Today, I have been part of the Odyssea Paris 2017 race. Odyssea is a charity created in 2002 to support research on breast cancer. It does so by organizing races every year, and donating all the participation fees to research institutes.
With my wife, we ran the 5km race “allure libre” (which translates into free pace). I am going to give a quick description of how it all went starting from our way to get to the “village départ”.
Getting to the race
The 5km race was programmed at 11am. So that we could get some warm-up before the actual race, we had to get our bibs before 10.45 am. My wife and I could only get ours at 11.05am. Well, it is true that we left our home already a little late, but we also were stuck for 10min waiting for an empty shuttle bus to come and pick us up. I think the organizers did a great job having these shuttles. They just probably did not plan on having so many people using them…
The shuttles were going from Château de Vincennes to a stop near the village départ. It was already 11am when we hopped off the bus. Walking a few steps, and looking at our right, we could already see the stream of pink jerseys crossing the starting lane. We were not yet there the the race had already started…
We rushed to the village départ, got our bibs and jerseys (without showing any proof of registration), and headed towards the starting lane. By chance, we managed to find my brother and his wife in the middle of all the runners. We chatted for a bit, while walking to the starting line.
The actual race
Ok, first of all, disclaimer: I do not even know when I ran for the last time. I registered mostly because my wife wanted to participate in a short race. Going to run a 5km race without training? Sure, why not? Running is not my favorite activity, and the Strava record of my race can testify for my lack of experience.

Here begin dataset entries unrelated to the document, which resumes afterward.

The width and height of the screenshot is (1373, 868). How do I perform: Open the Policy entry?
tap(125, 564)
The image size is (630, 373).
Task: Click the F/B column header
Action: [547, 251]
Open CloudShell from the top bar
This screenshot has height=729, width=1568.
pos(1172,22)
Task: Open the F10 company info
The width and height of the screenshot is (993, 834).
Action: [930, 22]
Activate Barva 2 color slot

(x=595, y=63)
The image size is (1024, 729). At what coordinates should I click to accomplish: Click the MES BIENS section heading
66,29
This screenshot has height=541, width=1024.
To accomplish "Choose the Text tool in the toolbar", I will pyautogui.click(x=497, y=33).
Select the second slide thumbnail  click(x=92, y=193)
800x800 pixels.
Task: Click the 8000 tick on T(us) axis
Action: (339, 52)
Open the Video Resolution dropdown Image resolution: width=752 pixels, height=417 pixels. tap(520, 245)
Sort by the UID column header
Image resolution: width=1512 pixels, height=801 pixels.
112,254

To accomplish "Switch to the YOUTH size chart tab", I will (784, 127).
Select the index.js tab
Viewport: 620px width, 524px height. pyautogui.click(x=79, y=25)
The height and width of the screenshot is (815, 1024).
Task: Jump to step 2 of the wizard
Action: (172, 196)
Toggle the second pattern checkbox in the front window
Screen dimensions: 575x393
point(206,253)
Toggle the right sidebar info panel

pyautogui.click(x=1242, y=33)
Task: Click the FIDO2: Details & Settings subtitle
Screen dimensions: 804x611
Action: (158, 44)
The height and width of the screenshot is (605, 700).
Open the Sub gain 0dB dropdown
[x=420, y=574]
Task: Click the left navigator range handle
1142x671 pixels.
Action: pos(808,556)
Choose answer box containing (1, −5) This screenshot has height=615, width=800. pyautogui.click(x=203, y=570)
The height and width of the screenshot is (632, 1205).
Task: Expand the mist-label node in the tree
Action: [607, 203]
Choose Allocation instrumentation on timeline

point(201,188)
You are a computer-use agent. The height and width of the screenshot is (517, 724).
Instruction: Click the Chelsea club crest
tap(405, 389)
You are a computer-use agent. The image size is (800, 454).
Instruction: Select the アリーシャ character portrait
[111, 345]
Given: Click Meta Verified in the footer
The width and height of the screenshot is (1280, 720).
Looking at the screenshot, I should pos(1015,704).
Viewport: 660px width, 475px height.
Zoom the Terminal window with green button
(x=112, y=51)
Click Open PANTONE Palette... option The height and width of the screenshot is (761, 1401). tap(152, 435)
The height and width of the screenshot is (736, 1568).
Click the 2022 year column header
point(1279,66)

Of course, I went way too fast during the first kilometer, setting up an unmaintainable pace for both my wife and I. During the race, it was also pretty hard to keep the same pace. Lots of people were walking (free pace, remember?), and the road was a bit narrow. We had to walk a few times (to catch our breath, or because it was too crowded in front of us), but still ran most of it. In general, the atmosphere was really nice. Bands were playing alongside the track. People were cheering for us (and it felt strange). I id not really feel a huge sense of achievement at the end of the race, but I really like being part of it. Here is a selfie we took at the finish line:
So now, my objective (and my wife’s) is to run a longer distance. We will probably look for a 10km race. For that one, I will train for sure!
Oh, and have I told you that I wanted to do a triathlon next year with my brother? No? Well now you know about that too. 2018 is going to be pretty sporty!